This was published 1 year ago
Opinion
Silverchair, take it from a psychologist – rehashing your breakup won’t help anything
Bianca Denny
ContributorFor many ageing Millennials, myself included, the recent two-part Australian Story special on Silverchair was a trip down memory lane. With it came flashbacks to a time when we’d wait up to watch Rage on TV, when CDs were the shiny new technology, and only the most affluent households had that new fandangled thing called the internet.
The special detailed the trio’s journey from ratty teenagers living in Newcastle to unparalleled global success, and their eventual decline into disharmony and dysfunction and the fractured relationships that remain today.
Despite the illustrious careers of Daniel Johns, Chris Joannou and Ben Gillies, I hadn’t kept abreast of the ups and downs of the band over the years. My awareness of Silverchair peaked when I (like the band) was in my mid-teens. I voted for Tomorrow on Triple J’s Hottest 100, purchased the Frogstomp album (along with three million other people), and went to an underage Silverchair gig at Bells Beach. But a sense of nostalgia drew me to watching the Australian Story special, which coincides with the release of a new book co-written by Joannou and Gillies on the band’s history, and one statement in particular struck me.
Speaking about his now estranged relationship with Johns, Gillies said: “Daniel and I need to talk ... all I think we need to do is sit down and talk.” Upon hearing this, my ears pricked up. My eyes widened. I stopped scrolling on my phone. I found myself mouthing “no” and shaking my head at Gillies’ statement and the TV.
I won’t pretend to know anything about the intricacies of the relationships between the three men. Conjecture and speculation are not useful. It’s clear that Joannou and Gillies remain close mates, but Gillies and Johns are no longer on speaking terms. For his part, Joannou aptly describes himself as akin to a kid stuck in the middle of a messy divorce.

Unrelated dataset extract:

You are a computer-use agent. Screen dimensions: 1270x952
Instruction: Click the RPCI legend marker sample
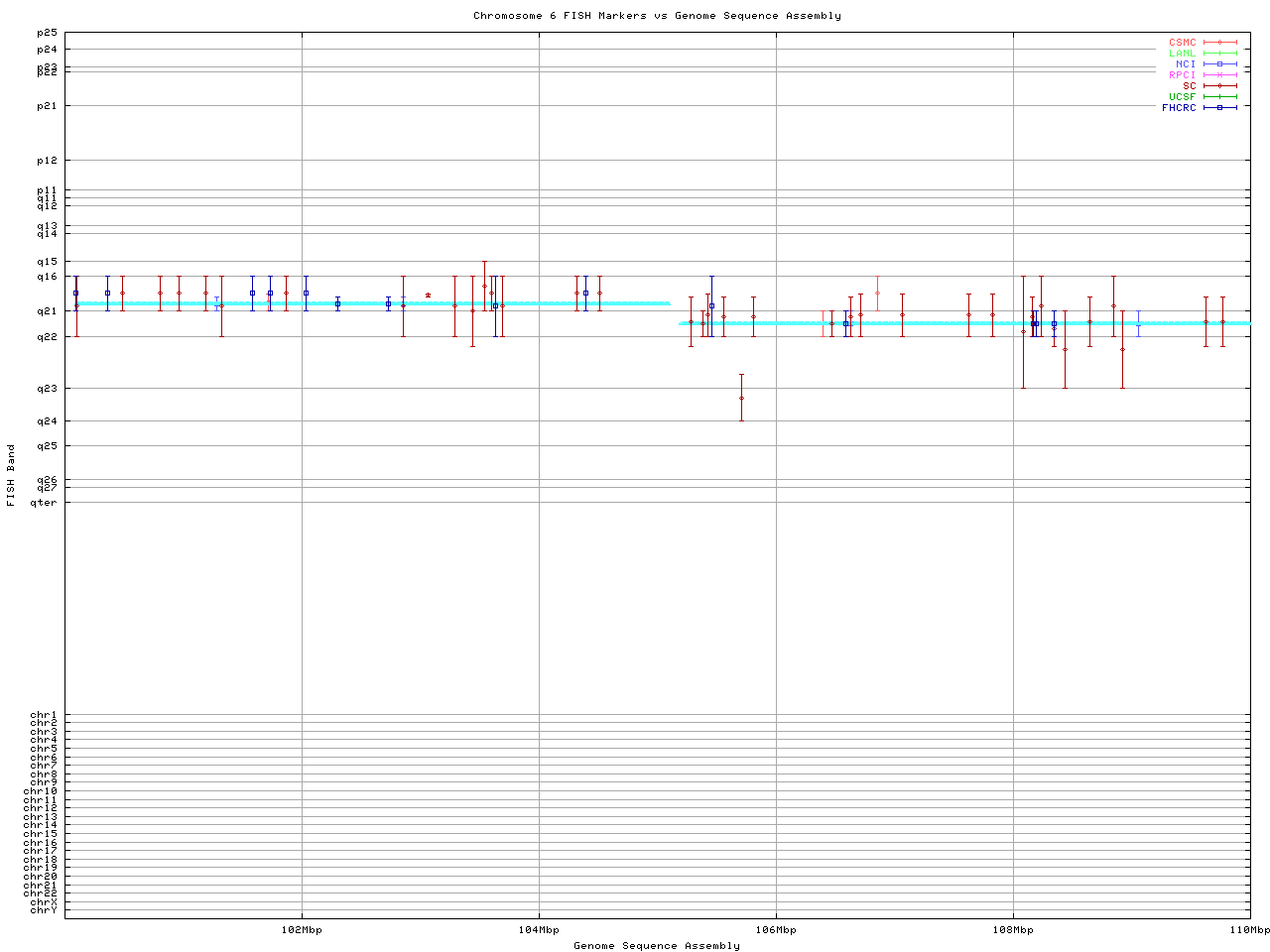[1219, 75]
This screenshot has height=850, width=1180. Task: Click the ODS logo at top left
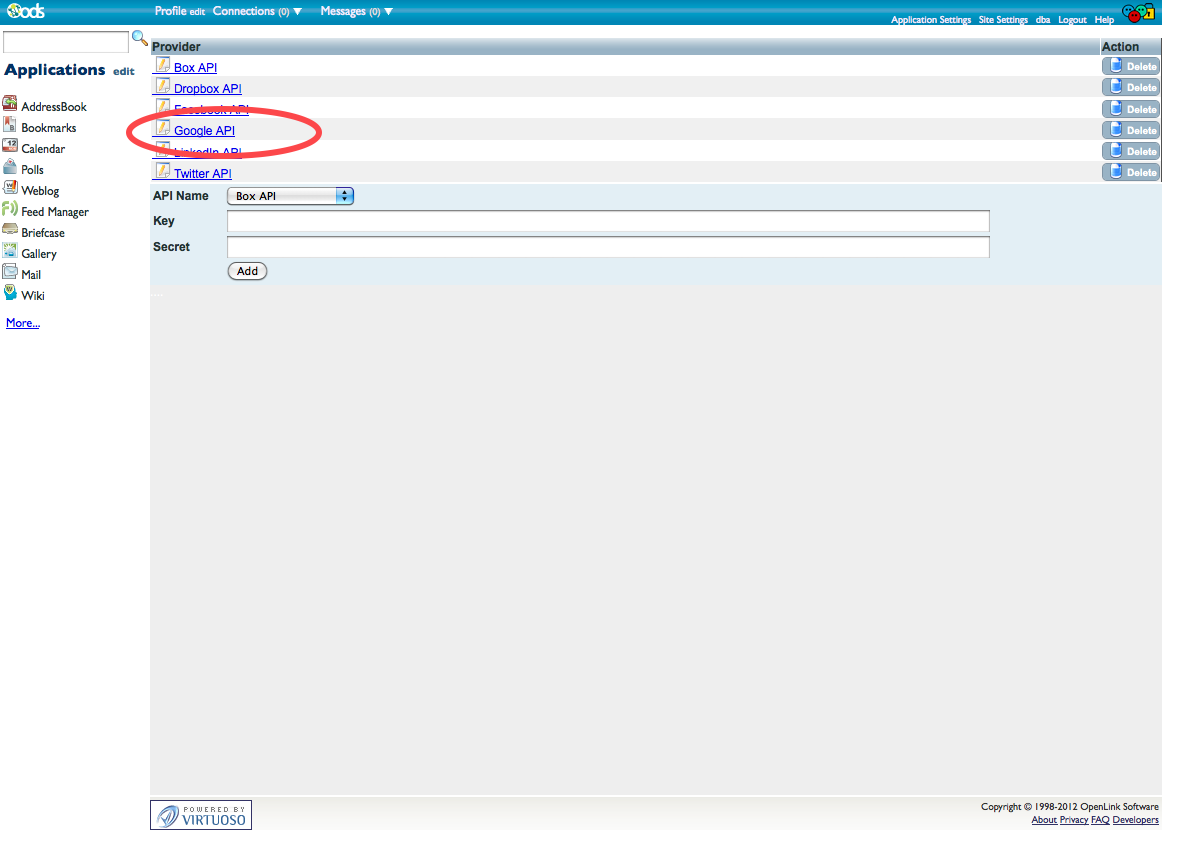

It may seem paradoxical for a psychologist to discourage sharing thoughts and feelings in a bid to resolve conflict. But this is precisely the approach I encourage for some patients.
While Gillies says they need to talk, Johns has already done quite a bit of that. In a statement posted to Instagram explaining his refusal to participate in the series and his subsequent successful request for the first episode of the two-part special to be removed from ABC iview, Johns explained: “I was asked at the end of filming to be interviewed about their contribution to the band and although I wished them well I respectfully declined for one reason.
“I haven’t been involved in the book nor am I aware of the contents. I’ve asked on many occasions to read the book and haven’t been sent a copy, consequently I was uncomfortable being interviewed to help promote it.”
He further explained: “I wish Ben & Chris nothing but success and happiness. I have never sought to block their book, I merely asked to receive a copy in advance to fact-check it. I was concerned about my personal health records being discussed, I don’t think that’s unreasonable.”
The assumption that our thoughts and feelings should be heard – and specifically heard by the person we perceive as responsible for our pain – is common. Our modern way of life encourages sharing every titbit of information and finding neat resolution to every issue.
We live in an age of immediate communication and instant gratification. The ease of sharing has resulted in a sense of entitlement to do so. Patience is a lost skill. Arguably, this instant, live-feed stream of our inner lives has diminished our ability for self-reflection and self-regulation.
While Gillies may genuinely believe hashing it out face-to-face will lead to resolution, it is often erroneous to assume that the person who hurt us will be the one to heal us. Think of the anguish of a relationship break-up; many of us have experienced the thought that talking to or seeing that person again will remedy our heartbreak, but it rarely does.
Far more often, the status quo of the relationship is maintained, in terms of there being no real shift. But healing does not necessarily come from digging up and sifting through old trauma.
Meaning-making lies in expression, rather than reception and response. We cannot control how another person may react. Dialogue may further deepen the rift we are wishing to heal, and if someone has already been hurt or traumatised, the risk of entering into a no-holds-barred conversation may not feel safe or like a productive exercise in healing.
The person you wish to speak with is not obliged to agree to your request. Nobody is owed an audience. Remember, the one who hurt you, or the one you hurt, won’t always be the one to heal you.
Dr Bianca Denny is a practising clinical psychologist based in Melbourne.